La définition des complications cardiovasculaires périopératoires n’est pas standardisée. Elle peut aller de la survenue d’une hypotension artérielle per-anesthésique (jusqu’à 80 % des patients en fonction des seuils utilisés pour définir l’hypotension [1] mais avec peu/pas d’effets sur la mortalité périopératoire [2]), à l’augmentation des concentrations sériques de troponine en postopératoire [3], jusqu’au décès. L’intervalle de temps pendant lequel les complications sont recherchées peut aussi influencer l’estimation de l’incidence des complications cardiovasculaires périopératoires.

Dans la publication qui a analysé le plus grand nombre de patients (183 069) qui ont bénéficié d’une chirurgie non cardiaque [4], les complications analysées ont été l’arrêt cardiaque et l’infarctus du myocarde (IDM) dans les 30 jours post-opératoires.
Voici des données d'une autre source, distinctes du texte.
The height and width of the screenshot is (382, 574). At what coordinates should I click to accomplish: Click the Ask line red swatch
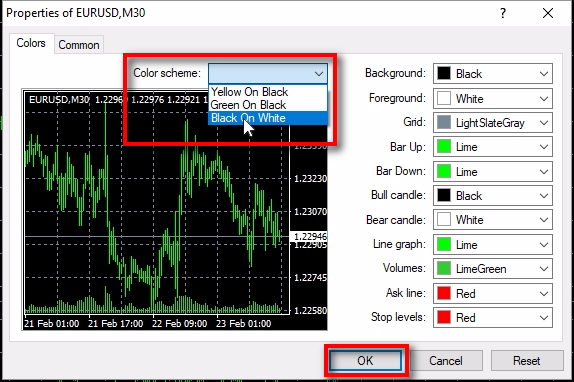tap(444, 293)
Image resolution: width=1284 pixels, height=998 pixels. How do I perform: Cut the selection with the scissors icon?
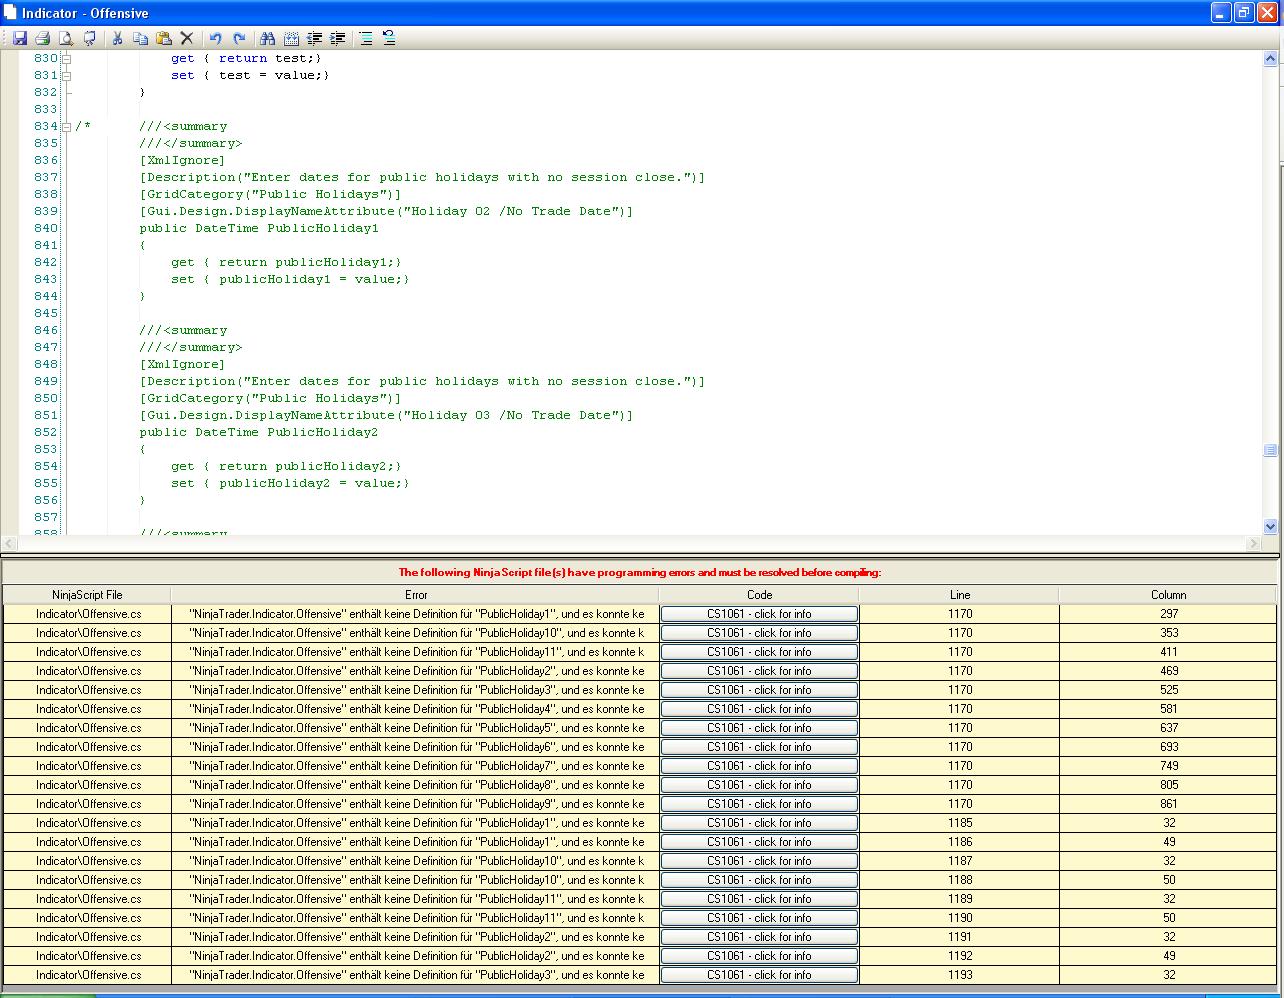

Dans cette étude, l’incidence de ces complications cardiovasculaires était de 1,29 % (soit 2 362 sur 183 069 patients) mais avec une mortalité à 30 jours de 60 % [4]. Pour comparaison, l’incidence des complications respiratoires était de 3 % [5] et les complications thrombo-emboliques graves concernaient 0,63 % des patients avec une mortalité à 30 jours de 11 % [6]. Ces résultats démontrent que les complications cardiovasculaires graves sont moins fréquentes que d’autres types de complications, mais leur survenue est accompagnée d’une mortalité très élevée.

Si d’autres définitions de complications cardiovasculaires périopératoires sont utilisées, l’incidence augmente. Parmi les autres types de complications, présentées dans la littérature, on retrouve : l’insuffisance cardiaque aiguë (avec différentes définitions), les troubles du rythme dont la fibrillation auriculaire et les accidents vasculaires cérébraux. Les interactions entre les complications cardiovasculaires d’un côté et les complications respiratoires [5] et rénales de l’autre ont été peu abordées dans la littérature. Enfin, il existe des interactions entre le type de cardiopathie, les médicaments prescrits de manière chronique, la gestion des complications de l’anesthésie et les complications postopératoires. Mêmes si elles n’entraînent pas le décès, les complications cardiovasculaires augmentent la durée de séjour, les dépenses de santé[...]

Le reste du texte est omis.